Двадцать одно очко (фр.).

Работая над «Дэвидом», он вновь переживал свое детство, и ему часто стоило большого труда отобрать среди нахлынувших на него воспоминаний лишь те, которые были действительно необходимы для сюжета. Прошлое, всегда живое и яркое, часто вставало перед ним во сне. «Мне обычно снятся события двадцатилетней давности, — писал он в феврале 1851 года. — Иногда в них вплетаются какие-то факты моей нынешней жизни, но как-то бессвязно, между тем как все, что было двадцать лет назад, я вижу очень четко. Я уже четырнадцать лет женат, имею десять человек детей, но не помню, чтобы хоть однажды видел себя во сне обремененным обязанностями отца и супруга или окруженным моими близкими». «Дэвид Копперфилд» воскресил его детские годы, и поэтому, как он заметил незадолго до смерти, он любил эту книгу «больше всех других. Подобно многим любящим родителям, я в глубине души знаю, что у меня есть любимое дитя, и зовут его — Дэвид Копперфилд». На этот раз ему понадобилось немало времени, чтобы «пустить машину в ход», но, наконец, он. вошел во вкус, и слова так и полились из-под его пера. Пригодился для романа и отрывок автобиографии, написанный им несколько лет назад. О том, как подвигалась работа, можно проследить по отдельным фразам его писем.

6 июня 1849 года: «Ну, слава тебе, господи, чувствую, что роман пойдет. Что случится в этом месяце, уже обдумал.
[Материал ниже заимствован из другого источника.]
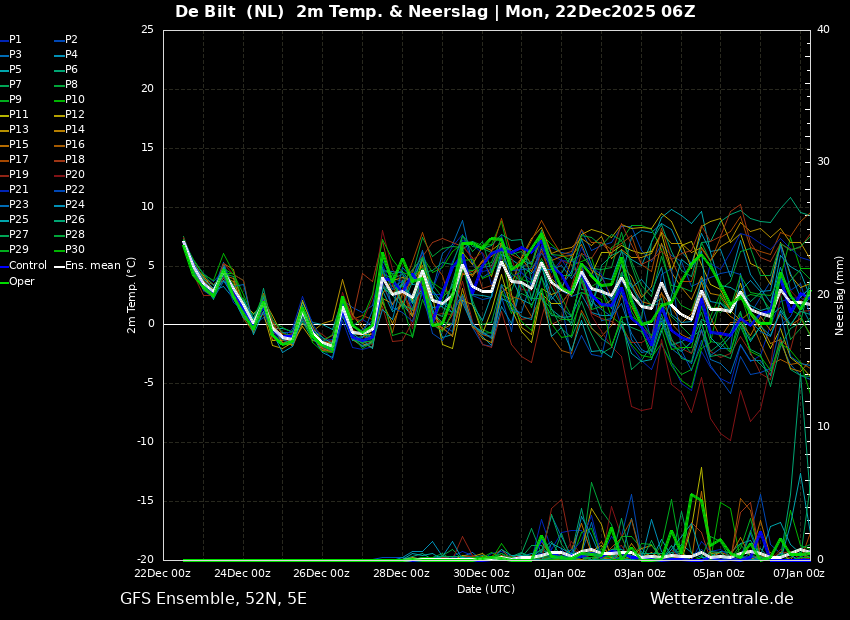Viewport: 850px width, 620px height.
Task: Click the P30 legend entry
Action: click(x=74, y=250)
На два ближайших месяца план тоже готов».

17 ноября: «Я весь ушел в работу. Чудесно! Ничто не задевает и не тревожит».

20 ноября: «После двух дней очень трудной работы сделал „Копперфилда“. Выпуск, по-моему, превосходен! Надеюсь, что первое „грехопадение“ моего героя покажется читателю кусочком курьезной правды, достойным внимания».

23 января 1850 года: «Я очень надеюсь, что из-за малютки Эмили меня будут помнить долгие годы».

20 февраля: «Боюсь, что не смогу к Вам присоединиться: „Копперфилд“ идет полным ходом и завтра должен быть закончен. Изо всех сил постараюсь успеть. В этом выпуске есть любовная история, по-моему, прелестная и смешная».

7 мая: «Все еще не решил, как быть с Дорой, но сегодня должен решить».

13 августа: «Работа идет вполне прилично, несмотря на домашние осложнения. Надеюсь, что выпуск будет отличный. Чувствую эту вещь всем своим существом до последней мелочи». (Под домашними осложнениями имеется в виду Кэт, которая 16 августа преподнесла ему третью дочь. В честь героини «Дэвида Копперфилда» новорожденную назвали Дорой. Через год она умерла.)